A risk profile considers the following:

  • the nature of the threats which face an organization as it operates and works toward its objectives;
  • the degree to which those threats could adversely impact the organization;
  • the likelihood that those threats will have an impact on the organization;
  • the type of disruptions that could occur if those threats impact the organization;
  • the costs associated with each type of risk; and
  • the controls that the organization has in place to manage or mitigate the identified risks that face the organization.

What types of risk should be accounted for?

As noted, every enterprise has its own unique mix of risk factors, but those risks generally fall within one of four risk categories:

  1. Strategic risks. These could come from outside forces, such as competitors entering new markets, technology innovations rendering the organization's products or services obsolete, or unexpected significant shifts in customer demands.
  2. Operational risks. These are issues that could disrupt the day-to-day running of the organization; supply chain problems, personnel issues, equipment malfunctions and disputes with third-party partners are some of the risks that could impact an organization and thus should be considered when developing a risk profile.
  3. Financial risks. These could include disruptions in cash flow, the lack of needed liquidity and interest rate fluctuations.
  4. Compliance, legal and regulatory risks. These could be the passage of new rules that could impact the organization, regulator findings of noncompliance that result in fines or legal actions, and lawsuits.
Risk appetite vs. risk tolerance: How do they differ?
Risk appetite is the amount of risk an organization is willing to accept to achieve its objectives. Risk tolerance is the acceptable deviation from the organization's risk appetite.
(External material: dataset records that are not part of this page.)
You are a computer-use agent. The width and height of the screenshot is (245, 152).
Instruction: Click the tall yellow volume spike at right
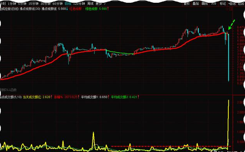pos(229,123)
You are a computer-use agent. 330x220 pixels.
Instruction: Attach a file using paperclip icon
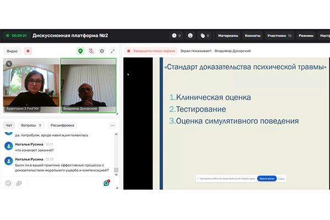(x=19, y=183)
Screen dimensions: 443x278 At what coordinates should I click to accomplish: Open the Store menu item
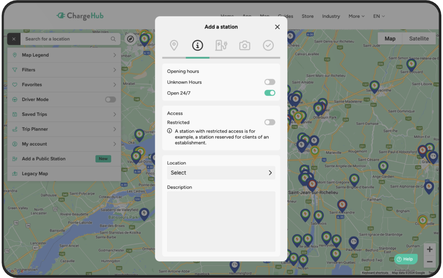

How to create a risk profile

Developing a risk profile should involve stakeholders throughout the enterprise who work together to complete the following tasks:

  1. Establish the organization's risk appetite, considering the enterprise capability to deal with risk, and its risk tolerance -- the deviation from risk appetite its willing to assume to accomplish specific goals.
  2. Identify all potential risks within each of the four risk categories listed above that could negatively impact their organization, the level of impact those risks could have and their probability of occurrence.
  3. Rank, or prioritize, risks based on the impact they could have on the enterprise, as well as the likelihood they could happen. An organization may want to develop a risk map, which is a visual representation of this information.
  4. Further rank risks by organizational units, risk types, geographies, strategic objectives and/or other relevant subcategories.
  5. Determine the format that best suits the presentation of the risk profile so that the information is readily understandable to the stakeholders who will use the profile for decision-making.
example of a color-coded heat map

Enterprise executives should work to include the risk profile as part of their strategic planning and ongoing decision-making processes. They should also use it to inform the governance and controls they implement to manage and mitigate risk.

Moreover, they should ensure that they revisit the risk profile on a regular cycle and update it whenever risks, the organization's appetite for risk or both significantly change.